第26章 還る
第三者目線
信長は手の中の温もりが消えた事に気付き、目を開けた。
目線の先にはなおが文机に向かっている。
カチカチと聞きなれない音に、急激に意識を戻す。
『なお』
信長はなおの元へと急ぐ。
キラリと光る刃物が、なおの喉元を襲う。
信長は、その間に手を伸ばした。
『くっ…』
唇を噛み締めてその痛みに耐える。
自分への痛みがない事に気付いたなおは、ゆっくりと目を開け、信長を見た。
なおはカタカタと震えだす。
「なお…落ち着いて刃物から手を離せ」
信長は興奮させないように、穏やかな声でなおに呼びかける。
「俺は大丈夫だ」
そう言うと刃物を持つなおの手をそっと包んだ。
「あぁ…いや、いやぁ〜〜〜!」
「お屋形様!なお!」
大きな音がして襖が開く。
「秀吉か…なおを頼む」
信長は秀吉になおを任せると、その傷を確認しようとする。
「…俺が見ます」
いつのまにか隣にいた家康は、傷を見ると分かっていたかのように、傷の手当てを始める。
「なお。
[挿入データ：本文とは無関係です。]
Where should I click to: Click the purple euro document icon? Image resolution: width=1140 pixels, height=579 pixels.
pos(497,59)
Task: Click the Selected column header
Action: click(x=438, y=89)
大丈夫だ。大丈夫だからな」
なおは秀吉に落ち着かされ、崩れ落ちるのが見えた。
褥に横たえると秀吉は信長の元へ駆け寄る。
「お屋形様…」
「大事ない」
信長は家康の手当てを受けると、なおの元へと戻った。
「…すいません。文机までは確認できてなかった…」
家康は悔しそうに呟く。
「良い。こうなることの予想はついていたが…この様なものがあるとは思わなかった」
信長は名前も分からぬ不思議な道具を、秀吉に預ける。
「なおの世のものか…。取り敢えず、お預かりします」
秀吉は物珍しげにそれを見ると、懐にしまった。
「2人は休め。後は俺だけで良い」
信長はなおを見つめたまま、2人に告げる。
「…分かりました。夕方、傷を見にきます」
家康はそう言うとその場を離れた。
「それでは…失礼します」
秀吉も出ていくと、静けさを取り戻した。
「分かってはいても…こたえるな…」
信長は優しくなおの髪を撫でた。